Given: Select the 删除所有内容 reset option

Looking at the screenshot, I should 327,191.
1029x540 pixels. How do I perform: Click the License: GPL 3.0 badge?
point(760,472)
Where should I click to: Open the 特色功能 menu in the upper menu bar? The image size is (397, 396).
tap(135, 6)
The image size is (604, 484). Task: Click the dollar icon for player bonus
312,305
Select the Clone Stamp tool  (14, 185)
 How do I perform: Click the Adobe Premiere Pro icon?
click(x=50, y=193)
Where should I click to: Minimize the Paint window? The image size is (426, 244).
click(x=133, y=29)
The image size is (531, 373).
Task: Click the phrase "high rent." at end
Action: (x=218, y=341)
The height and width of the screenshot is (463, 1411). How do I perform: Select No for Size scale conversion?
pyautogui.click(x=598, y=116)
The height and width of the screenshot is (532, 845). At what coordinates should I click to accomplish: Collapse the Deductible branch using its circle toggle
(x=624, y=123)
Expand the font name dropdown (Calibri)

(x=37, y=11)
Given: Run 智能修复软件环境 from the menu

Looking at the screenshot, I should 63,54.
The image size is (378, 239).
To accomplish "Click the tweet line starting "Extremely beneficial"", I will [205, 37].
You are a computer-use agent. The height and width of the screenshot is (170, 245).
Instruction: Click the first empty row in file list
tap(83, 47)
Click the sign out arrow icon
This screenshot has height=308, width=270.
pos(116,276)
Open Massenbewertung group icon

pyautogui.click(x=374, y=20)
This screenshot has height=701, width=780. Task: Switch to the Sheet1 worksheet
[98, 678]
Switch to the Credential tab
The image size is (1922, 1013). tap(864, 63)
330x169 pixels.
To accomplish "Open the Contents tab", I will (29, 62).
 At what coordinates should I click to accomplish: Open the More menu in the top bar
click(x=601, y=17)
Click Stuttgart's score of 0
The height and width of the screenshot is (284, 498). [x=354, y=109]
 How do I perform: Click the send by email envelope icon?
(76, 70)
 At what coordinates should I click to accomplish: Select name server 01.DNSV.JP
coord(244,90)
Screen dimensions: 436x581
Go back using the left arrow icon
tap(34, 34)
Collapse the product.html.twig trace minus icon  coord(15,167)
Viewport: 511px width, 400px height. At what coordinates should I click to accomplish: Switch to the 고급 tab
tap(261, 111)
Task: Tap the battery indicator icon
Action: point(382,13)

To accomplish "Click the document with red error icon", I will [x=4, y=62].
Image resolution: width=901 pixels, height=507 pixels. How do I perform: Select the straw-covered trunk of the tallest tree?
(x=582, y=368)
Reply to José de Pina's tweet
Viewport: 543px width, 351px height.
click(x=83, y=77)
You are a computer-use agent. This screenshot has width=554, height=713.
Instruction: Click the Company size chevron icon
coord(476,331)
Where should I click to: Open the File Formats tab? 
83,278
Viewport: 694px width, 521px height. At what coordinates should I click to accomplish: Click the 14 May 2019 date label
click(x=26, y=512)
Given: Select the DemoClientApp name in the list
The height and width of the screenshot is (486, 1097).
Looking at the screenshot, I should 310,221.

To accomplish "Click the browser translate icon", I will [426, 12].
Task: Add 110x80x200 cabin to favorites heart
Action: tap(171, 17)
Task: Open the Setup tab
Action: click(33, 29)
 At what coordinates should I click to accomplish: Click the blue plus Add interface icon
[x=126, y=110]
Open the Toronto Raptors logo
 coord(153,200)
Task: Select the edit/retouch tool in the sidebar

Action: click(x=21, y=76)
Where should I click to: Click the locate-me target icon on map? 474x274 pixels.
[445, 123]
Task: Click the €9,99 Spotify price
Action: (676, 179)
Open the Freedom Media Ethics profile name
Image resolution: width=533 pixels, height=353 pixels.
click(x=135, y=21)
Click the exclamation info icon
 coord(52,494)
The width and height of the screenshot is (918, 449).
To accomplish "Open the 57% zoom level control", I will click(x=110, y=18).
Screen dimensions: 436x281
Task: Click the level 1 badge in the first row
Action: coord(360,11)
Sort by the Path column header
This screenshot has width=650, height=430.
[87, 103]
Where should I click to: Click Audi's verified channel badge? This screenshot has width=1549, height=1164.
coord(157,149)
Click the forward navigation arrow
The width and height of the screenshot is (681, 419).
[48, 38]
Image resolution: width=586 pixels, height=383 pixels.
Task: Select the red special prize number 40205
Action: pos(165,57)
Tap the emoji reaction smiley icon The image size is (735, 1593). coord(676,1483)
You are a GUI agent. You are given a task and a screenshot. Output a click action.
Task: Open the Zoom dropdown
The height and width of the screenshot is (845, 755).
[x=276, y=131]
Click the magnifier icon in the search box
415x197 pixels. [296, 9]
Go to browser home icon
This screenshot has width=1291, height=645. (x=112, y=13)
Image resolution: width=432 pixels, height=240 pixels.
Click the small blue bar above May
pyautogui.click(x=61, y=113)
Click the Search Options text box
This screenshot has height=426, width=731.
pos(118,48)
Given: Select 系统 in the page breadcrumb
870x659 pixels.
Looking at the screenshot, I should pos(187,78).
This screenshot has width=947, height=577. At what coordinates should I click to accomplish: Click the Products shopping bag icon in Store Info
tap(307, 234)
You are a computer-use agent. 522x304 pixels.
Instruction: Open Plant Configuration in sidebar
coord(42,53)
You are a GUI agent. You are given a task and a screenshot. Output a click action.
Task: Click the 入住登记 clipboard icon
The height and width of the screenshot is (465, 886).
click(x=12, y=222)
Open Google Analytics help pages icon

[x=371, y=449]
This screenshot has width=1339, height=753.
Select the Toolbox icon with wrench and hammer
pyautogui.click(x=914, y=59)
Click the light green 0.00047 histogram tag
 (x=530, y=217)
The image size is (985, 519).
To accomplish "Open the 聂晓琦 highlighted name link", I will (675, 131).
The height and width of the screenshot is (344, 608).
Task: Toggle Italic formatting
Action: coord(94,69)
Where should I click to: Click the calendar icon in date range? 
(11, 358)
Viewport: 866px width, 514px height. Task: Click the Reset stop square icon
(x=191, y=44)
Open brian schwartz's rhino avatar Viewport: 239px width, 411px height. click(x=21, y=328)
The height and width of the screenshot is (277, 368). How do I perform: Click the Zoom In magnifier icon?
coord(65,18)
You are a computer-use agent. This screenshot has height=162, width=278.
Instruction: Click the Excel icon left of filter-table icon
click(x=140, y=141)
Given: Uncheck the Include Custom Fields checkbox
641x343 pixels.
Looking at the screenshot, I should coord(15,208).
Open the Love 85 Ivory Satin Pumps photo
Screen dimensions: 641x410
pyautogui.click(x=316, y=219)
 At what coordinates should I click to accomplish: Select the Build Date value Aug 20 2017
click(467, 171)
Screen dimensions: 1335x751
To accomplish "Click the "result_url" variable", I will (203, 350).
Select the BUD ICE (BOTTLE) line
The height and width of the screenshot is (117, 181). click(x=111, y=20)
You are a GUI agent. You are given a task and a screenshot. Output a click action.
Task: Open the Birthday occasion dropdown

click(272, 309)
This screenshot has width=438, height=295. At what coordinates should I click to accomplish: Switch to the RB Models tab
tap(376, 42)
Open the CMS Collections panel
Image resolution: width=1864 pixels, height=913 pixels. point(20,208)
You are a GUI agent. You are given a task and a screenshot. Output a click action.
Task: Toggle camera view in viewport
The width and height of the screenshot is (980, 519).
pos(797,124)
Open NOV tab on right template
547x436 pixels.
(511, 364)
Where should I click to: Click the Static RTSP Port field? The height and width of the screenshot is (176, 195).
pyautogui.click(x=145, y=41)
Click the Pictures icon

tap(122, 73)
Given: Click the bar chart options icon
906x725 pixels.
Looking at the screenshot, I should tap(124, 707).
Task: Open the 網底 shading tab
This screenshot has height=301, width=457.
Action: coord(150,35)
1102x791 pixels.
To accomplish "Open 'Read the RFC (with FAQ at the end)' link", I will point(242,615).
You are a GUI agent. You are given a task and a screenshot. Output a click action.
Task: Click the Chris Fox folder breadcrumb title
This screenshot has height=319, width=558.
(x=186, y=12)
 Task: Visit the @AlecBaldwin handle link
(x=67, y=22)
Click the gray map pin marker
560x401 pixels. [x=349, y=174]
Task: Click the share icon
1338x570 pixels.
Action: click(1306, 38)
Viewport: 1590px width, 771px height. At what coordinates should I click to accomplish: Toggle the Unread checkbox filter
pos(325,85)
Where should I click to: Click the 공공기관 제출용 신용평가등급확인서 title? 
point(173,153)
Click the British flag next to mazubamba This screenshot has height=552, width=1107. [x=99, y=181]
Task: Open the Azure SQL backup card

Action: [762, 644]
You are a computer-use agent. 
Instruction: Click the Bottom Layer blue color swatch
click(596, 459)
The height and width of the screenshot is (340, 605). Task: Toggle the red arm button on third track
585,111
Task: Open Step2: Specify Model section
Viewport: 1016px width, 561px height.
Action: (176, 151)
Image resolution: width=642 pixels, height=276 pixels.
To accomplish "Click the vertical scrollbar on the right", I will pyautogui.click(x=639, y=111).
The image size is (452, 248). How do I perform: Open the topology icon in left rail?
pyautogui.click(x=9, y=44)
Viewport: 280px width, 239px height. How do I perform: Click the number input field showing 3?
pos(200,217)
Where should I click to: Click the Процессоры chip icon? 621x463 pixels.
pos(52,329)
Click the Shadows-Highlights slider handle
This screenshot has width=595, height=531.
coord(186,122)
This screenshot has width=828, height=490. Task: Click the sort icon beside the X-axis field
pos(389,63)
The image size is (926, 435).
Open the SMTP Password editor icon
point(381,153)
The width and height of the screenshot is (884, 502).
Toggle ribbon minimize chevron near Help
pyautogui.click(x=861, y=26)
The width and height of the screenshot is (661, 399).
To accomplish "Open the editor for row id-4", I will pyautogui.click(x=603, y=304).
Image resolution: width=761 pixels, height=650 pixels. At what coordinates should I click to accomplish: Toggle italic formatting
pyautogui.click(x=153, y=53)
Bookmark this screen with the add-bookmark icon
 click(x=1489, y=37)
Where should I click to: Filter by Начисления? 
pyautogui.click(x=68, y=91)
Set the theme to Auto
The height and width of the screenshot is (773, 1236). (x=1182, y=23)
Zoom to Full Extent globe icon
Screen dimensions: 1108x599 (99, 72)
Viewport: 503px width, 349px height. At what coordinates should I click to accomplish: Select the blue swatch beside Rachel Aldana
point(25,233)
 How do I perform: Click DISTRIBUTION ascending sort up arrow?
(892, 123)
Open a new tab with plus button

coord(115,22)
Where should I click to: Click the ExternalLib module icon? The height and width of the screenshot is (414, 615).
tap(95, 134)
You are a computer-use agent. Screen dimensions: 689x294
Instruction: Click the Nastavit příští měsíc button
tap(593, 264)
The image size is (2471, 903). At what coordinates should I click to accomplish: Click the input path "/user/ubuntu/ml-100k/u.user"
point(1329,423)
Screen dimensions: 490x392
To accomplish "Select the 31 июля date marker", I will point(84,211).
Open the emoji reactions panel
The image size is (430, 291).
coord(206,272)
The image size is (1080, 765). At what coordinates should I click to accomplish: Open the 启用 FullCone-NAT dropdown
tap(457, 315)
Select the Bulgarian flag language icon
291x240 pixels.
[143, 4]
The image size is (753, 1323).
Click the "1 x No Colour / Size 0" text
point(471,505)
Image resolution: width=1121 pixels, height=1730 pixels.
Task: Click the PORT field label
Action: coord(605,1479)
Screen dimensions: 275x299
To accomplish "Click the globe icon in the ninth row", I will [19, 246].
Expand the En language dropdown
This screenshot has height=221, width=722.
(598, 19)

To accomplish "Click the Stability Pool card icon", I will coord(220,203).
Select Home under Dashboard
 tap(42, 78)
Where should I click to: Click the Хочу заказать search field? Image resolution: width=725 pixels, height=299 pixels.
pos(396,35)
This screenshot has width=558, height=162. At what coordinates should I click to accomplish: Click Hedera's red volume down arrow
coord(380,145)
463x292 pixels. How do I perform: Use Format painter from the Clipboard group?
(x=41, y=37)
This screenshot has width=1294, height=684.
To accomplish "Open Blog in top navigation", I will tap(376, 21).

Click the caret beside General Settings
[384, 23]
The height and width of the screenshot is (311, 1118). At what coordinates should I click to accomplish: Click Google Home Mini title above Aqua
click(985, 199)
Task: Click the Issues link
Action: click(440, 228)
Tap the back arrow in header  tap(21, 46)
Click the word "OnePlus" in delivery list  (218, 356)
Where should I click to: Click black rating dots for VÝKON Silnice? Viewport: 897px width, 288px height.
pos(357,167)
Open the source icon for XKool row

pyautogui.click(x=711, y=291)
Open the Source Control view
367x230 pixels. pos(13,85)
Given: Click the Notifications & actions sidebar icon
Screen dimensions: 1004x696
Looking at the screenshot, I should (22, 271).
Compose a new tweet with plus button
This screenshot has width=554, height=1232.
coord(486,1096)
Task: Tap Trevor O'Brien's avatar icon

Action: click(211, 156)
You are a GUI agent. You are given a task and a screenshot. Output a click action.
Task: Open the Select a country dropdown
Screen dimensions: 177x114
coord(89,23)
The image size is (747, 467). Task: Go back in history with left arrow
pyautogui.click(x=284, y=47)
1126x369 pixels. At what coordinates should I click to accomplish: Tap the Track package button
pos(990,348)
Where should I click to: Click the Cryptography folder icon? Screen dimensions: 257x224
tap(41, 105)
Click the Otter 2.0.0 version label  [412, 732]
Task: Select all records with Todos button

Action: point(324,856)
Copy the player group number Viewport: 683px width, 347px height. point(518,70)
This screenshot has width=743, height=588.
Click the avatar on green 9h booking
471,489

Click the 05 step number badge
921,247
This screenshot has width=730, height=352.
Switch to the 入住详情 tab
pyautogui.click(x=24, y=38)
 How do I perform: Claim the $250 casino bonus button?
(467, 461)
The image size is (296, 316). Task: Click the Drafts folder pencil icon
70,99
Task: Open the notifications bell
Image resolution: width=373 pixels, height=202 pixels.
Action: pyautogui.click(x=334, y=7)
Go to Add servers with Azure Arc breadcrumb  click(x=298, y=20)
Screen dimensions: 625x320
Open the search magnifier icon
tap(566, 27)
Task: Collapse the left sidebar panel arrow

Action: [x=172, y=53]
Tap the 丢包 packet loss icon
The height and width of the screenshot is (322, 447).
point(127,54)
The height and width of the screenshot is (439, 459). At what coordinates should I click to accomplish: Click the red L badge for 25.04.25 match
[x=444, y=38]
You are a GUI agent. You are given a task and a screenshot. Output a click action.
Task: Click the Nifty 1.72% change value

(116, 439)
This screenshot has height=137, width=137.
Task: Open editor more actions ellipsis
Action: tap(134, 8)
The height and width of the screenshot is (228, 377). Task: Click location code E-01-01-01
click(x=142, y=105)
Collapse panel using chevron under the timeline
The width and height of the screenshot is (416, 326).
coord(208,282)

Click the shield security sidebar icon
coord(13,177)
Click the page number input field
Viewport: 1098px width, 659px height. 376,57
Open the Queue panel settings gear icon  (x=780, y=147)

Task instructions:
Report only how many lines in the records contain the word "navigation".

Result of the task:
2